Output the lines of the items from the line containing "You are a computer-use agent. 520x325 pixels." through the end of the items as a Markdown table with the columns n and Line, numbering each row and skipping blank lines. Leave the pictures out.

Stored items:
***

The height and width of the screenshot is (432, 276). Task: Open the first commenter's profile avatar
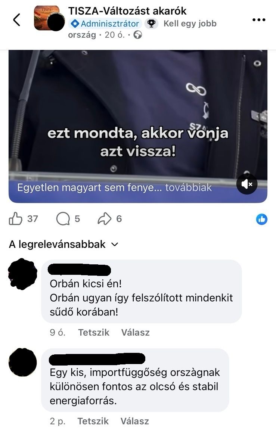[22, 274]
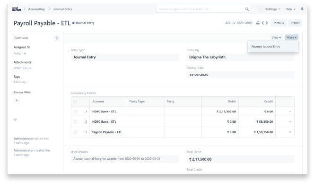This screenshot has width=315, height=185.
Task: Check row 3 Payroll Payable - ETL checkbox
Action: coord(75,132)
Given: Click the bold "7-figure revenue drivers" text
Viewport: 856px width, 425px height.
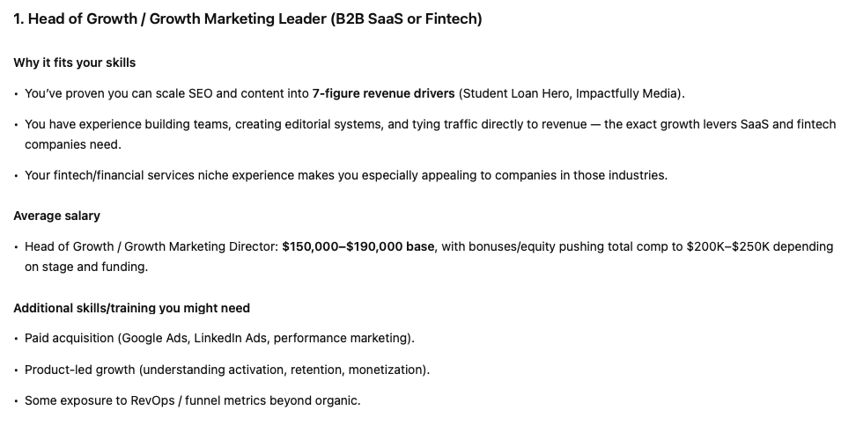Looking at the screenshot, I should [383, 93].
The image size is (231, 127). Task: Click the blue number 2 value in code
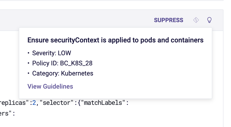34,103
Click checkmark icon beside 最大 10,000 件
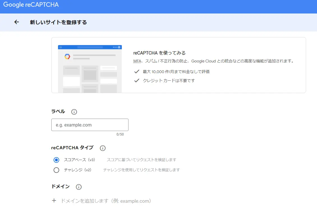The image size is (317, 210). pos(137,72)
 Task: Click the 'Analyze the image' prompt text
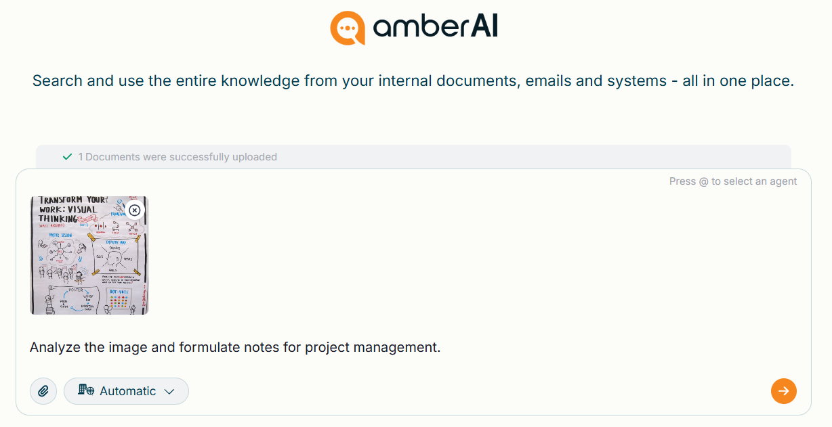(235, 347)
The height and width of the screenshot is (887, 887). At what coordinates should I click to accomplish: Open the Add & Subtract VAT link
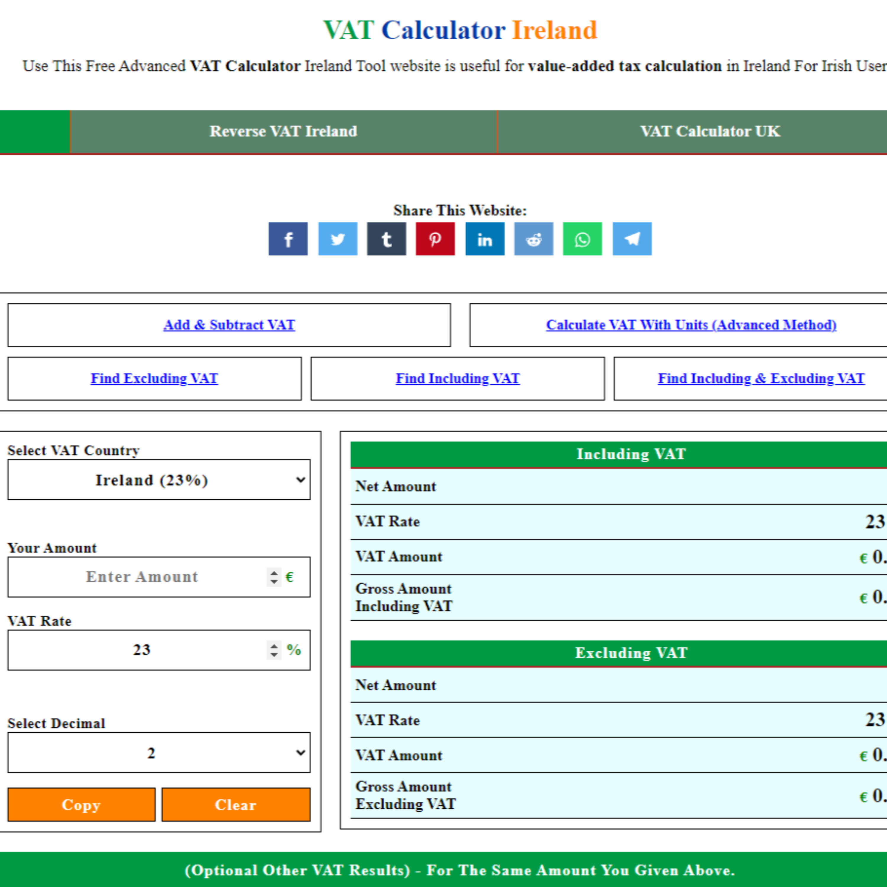(229, 325)
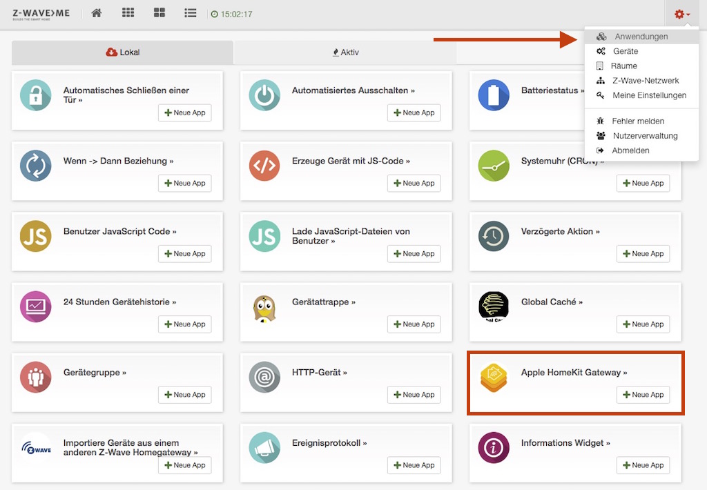The width and height of the screenshot is (707, 490).
Task: Click the Informations Widget info icon
Action: coord(494,448)
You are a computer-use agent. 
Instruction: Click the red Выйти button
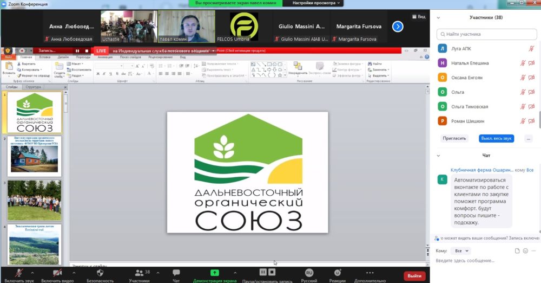click(x=414, y=276)
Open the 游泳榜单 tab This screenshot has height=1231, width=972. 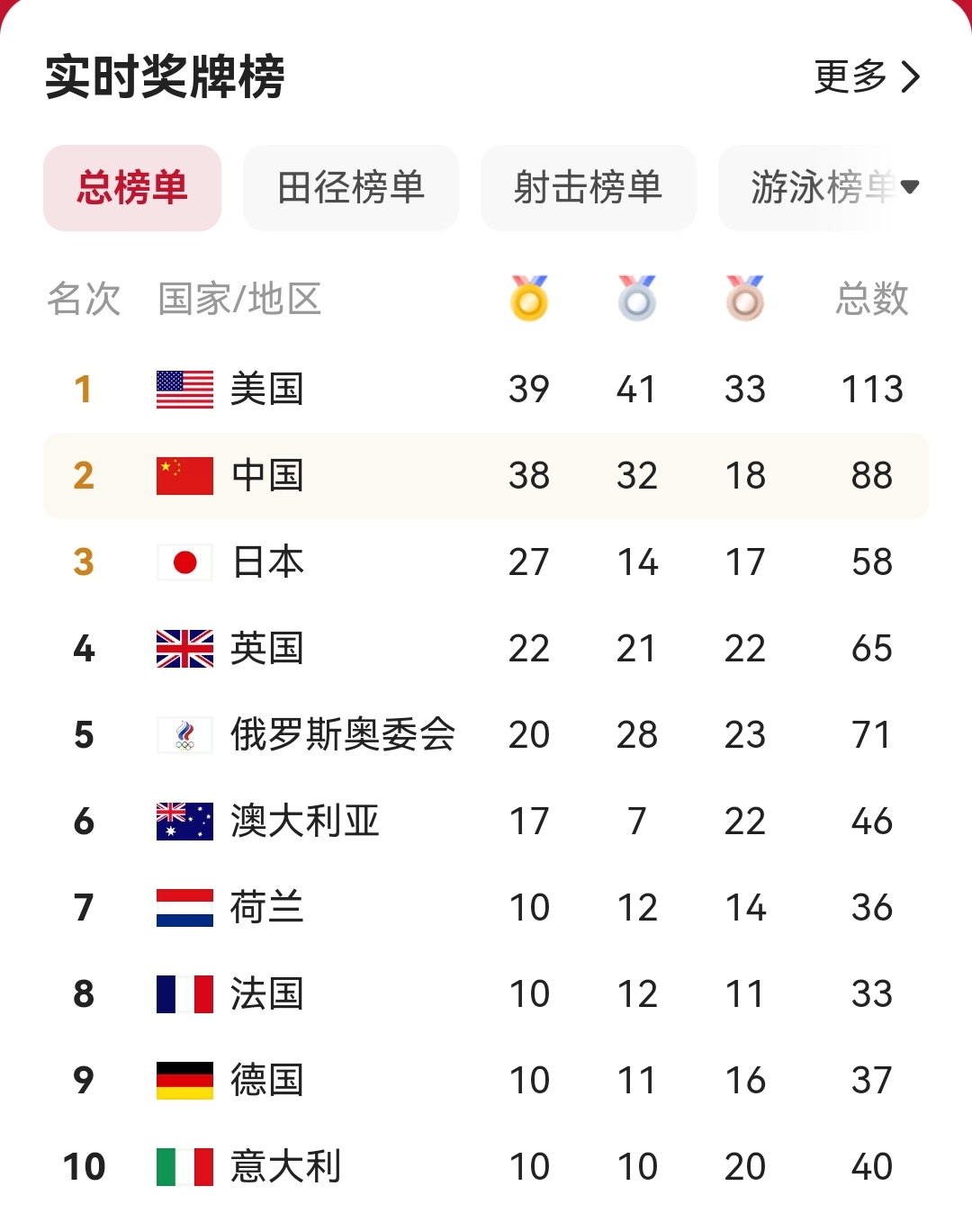[x=824, y=188]
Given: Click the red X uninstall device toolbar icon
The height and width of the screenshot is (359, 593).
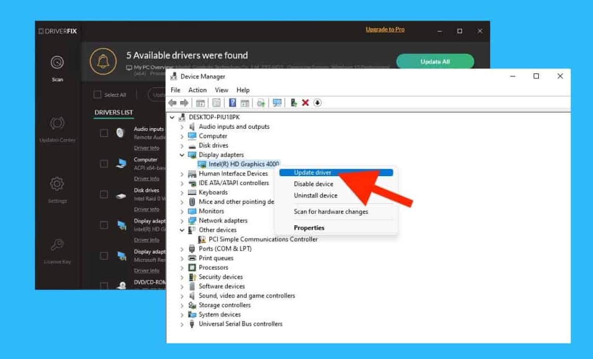Looking at the screenshot, I should click(x=305, y=103).
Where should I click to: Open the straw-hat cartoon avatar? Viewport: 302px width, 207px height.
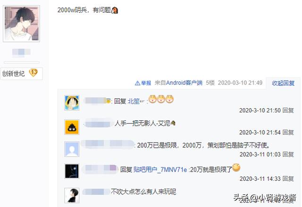pyautogui.click(x=72, y=103)
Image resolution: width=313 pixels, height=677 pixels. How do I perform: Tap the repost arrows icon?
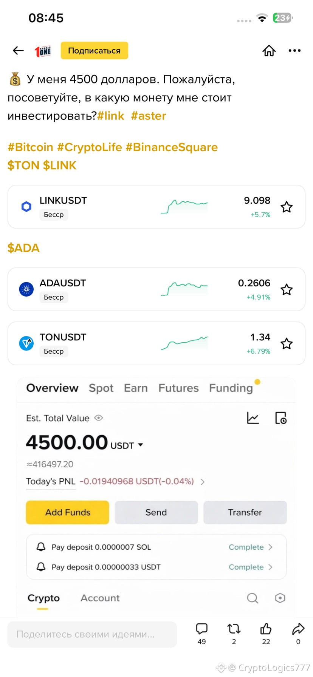(x=234, y=629)
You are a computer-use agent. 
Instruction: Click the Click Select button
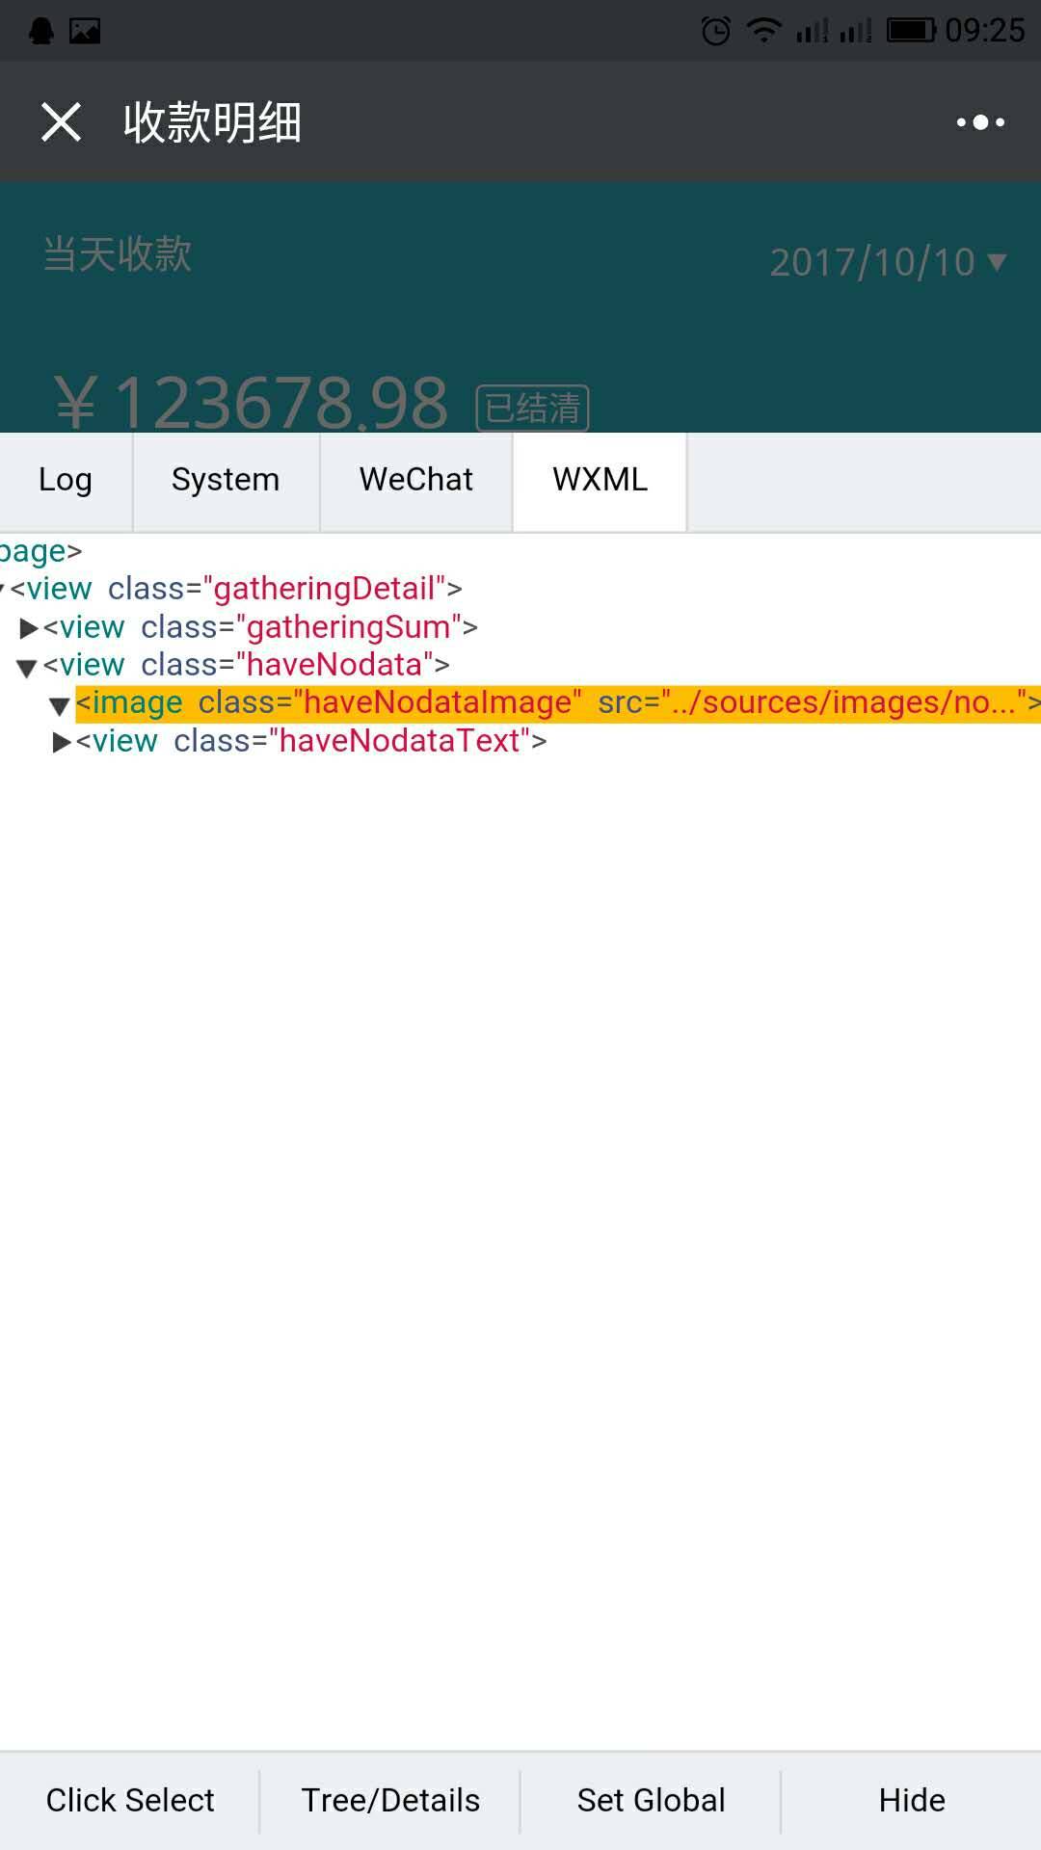point(130,1800)
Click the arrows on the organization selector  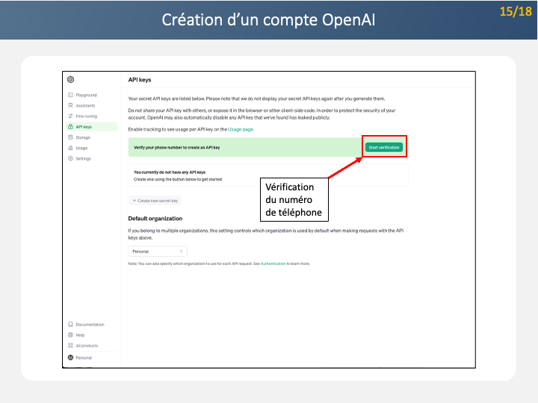(x=181, y=252)
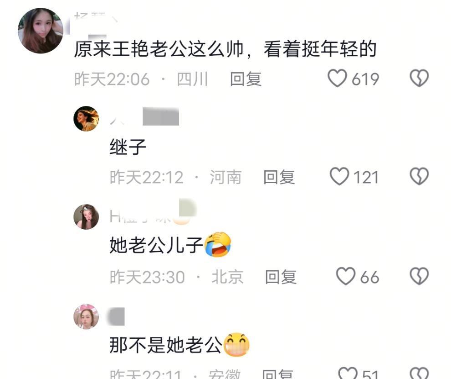
Task: Like the 那不是她老公 reply with 51 likes
Action: pyautogui.click(x=348, y=373)
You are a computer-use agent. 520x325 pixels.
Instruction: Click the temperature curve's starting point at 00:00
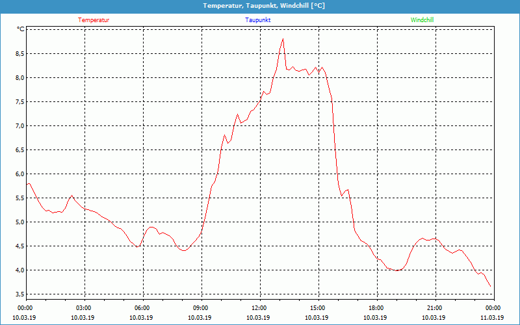27,184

***

* Expected answer
| n | Line |
|---|---|
| 1 | You are a computer-use agent. 520x325 pixels. |
| 2 | Instruction: Click the temperature curve's starting point at 00:00 |
| 3 | 27,184 |